I eat on plain rice, or on the side. I also have been known to eat it on a peanut butter covered rice cake or toast. I have a friend who's Korean mother makes all kinds of kimchi and sells it at the farmer's market, so I'm learning to eat it in all sorts of ways (kimchi pancakes!). Also, her kimchi is kinda the bomb.
oh my word, Becky, I would love to taste "all kinds" of kimchi! Tell me more about kimchi pancakes - just kimchi bound with some egg and flour and fried??
This is something I've never had but it sounds good!

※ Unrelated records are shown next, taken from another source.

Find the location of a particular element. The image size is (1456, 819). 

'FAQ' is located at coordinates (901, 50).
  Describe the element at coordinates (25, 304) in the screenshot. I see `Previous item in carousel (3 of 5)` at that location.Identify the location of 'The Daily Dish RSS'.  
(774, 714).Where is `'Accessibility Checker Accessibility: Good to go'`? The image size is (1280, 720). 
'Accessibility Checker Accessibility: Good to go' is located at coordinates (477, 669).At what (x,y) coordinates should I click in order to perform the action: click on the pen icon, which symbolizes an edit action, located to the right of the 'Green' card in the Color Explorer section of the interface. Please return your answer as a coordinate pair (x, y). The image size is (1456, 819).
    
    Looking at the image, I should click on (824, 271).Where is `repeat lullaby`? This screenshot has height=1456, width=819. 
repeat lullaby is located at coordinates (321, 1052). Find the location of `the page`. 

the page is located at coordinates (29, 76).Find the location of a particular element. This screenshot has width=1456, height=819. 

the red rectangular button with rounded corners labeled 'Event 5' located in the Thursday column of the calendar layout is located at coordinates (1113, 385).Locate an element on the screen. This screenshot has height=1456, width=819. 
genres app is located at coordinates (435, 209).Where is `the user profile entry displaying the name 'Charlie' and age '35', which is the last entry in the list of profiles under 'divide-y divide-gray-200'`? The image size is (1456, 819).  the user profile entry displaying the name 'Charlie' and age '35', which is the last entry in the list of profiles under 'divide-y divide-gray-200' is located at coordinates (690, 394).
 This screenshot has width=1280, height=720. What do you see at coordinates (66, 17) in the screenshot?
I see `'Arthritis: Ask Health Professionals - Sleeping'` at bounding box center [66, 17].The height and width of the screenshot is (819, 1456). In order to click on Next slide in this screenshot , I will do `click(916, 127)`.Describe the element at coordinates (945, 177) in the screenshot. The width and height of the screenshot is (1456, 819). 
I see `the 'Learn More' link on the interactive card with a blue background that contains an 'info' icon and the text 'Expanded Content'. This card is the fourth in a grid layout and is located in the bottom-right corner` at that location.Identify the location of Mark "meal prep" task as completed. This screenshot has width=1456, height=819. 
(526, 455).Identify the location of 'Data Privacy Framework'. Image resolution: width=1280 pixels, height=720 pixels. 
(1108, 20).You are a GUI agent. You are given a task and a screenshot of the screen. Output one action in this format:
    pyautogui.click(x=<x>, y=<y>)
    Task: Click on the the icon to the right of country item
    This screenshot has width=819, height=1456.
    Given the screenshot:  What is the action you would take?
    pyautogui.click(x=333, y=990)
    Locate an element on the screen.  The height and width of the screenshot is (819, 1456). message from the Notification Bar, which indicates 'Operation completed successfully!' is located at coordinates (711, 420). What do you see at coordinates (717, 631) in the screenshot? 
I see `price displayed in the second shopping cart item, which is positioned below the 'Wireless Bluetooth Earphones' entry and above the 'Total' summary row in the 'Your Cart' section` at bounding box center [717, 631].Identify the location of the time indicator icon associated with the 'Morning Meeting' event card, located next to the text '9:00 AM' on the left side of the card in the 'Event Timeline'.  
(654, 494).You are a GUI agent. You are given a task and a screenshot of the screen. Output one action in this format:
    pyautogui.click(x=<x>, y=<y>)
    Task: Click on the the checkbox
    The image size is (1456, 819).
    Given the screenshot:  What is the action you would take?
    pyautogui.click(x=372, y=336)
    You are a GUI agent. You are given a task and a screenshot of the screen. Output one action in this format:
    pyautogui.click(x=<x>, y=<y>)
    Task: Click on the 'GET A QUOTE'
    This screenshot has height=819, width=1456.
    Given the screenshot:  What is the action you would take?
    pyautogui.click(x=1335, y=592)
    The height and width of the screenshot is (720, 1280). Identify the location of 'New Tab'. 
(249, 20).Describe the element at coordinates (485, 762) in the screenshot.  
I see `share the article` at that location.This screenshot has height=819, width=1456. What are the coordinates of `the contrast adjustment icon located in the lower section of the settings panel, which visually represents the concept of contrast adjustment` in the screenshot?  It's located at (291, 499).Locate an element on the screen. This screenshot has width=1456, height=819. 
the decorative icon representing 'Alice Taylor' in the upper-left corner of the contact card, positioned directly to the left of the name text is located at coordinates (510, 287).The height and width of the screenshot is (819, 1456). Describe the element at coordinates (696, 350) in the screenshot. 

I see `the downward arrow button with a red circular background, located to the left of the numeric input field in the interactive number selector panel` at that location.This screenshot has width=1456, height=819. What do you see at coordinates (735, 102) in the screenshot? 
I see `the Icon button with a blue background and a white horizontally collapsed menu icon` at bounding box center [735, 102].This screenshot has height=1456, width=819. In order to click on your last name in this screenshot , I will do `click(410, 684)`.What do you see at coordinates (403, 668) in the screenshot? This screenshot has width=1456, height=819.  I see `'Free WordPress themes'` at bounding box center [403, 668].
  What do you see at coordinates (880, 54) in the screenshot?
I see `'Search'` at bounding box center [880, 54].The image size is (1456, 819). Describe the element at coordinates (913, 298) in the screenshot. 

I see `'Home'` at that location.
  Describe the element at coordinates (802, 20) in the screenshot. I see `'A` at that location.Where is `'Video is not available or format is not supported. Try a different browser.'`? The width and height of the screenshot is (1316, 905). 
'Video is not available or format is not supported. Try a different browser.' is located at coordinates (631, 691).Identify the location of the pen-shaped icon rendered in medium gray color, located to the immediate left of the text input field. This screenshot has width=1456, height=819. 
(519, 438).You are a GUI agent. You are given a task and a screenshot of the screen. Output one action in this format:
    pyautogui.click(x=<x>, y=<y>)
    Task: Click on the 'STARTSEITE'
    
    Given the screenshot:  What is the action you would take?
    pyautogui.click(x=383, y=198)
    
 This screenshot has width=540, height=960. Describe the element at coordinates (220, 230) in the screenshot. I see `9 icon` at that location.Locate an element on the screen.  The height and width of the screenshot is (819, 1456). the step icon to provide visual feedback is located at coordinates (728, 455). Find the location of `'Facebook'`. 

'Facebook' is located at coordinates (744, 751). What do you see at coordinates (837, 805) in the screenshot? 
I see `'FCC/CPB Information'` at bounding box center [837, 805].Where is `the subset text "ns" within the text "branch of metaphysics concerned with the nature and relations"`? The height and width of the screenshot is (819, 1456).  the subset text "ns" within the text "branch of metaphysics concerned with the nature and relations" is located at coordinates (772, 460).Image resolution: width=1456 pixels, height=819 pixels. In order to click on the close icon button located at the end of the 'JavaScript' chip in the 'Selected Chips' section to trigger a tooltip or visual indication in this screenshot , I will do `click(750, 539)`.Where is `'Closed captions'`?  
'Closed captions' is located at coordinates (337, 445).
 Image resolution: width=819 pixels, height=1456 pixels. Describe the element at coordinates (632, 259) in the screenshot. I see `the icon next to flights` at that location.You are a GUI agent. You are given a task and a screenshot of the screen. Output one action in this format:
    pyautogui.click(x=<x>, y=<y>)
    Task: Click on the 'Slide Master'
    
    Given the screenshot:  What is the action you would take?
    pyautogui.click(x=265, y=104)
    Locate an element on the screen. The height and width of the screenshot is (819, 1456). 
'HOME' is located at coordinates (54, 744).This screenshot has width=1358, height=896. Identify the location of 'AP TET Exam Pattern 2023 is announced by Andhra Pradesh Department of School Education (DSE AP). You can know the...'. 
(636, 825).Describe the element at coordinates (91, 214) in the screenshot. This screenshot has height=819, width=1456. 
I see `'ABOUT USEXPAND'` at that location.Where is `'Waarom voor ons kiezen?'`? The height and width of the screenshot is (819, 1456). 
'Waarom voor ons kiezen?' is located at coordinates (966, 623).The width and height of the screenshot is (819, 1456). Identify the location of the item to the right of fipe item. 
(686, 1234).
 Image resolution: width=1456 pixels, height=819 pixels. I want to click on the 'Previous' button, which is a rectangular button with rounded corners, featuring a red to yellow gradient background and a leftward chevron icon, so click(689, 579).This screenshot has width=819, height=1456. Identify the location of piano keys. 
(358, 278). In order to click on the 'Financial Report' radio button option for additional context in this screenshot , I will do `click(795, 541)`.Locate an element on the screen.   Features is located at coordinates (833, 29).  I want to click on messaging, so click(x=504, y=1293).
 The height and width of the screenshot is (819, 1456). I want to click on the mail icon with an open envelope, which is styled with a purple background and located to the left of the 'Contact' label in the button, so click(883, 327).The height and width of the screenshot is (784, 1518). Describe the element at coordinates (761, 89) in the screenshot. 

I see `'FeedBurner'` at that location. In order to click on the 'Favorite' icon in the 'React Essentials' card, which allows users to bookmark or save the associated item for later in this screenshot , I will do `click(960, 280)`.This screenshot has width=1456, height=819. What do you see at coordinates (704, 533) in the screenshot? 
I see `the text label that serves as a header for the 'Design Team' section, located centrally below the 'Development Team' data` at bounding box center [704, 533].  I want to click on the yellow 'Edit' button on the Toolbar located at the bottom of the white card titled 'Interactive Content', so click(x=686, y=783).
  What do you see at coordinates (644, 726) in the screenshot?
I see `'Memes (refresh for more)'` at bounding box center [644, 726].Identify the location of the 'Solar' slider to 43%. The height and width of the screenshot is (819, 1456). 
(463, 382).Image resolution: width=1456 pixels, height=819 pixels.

I once made a big jar of kimchi and left it for too long in the fridge. Turned out so strong that the family would not touch it. I managed to save it by draining the liquids and consequently dried the whole batch in a dehydrator. When totally dry I ground it down to a powder. Makes a nice touch to all kinds of Asian foods.
Margo, would ordinary cabbage make as good a kimchi?
sk, I really think ordinary cabbage is fine. I used Napa because my farmers grew it and sold it at market! The key flavor difference is that Korean pepper.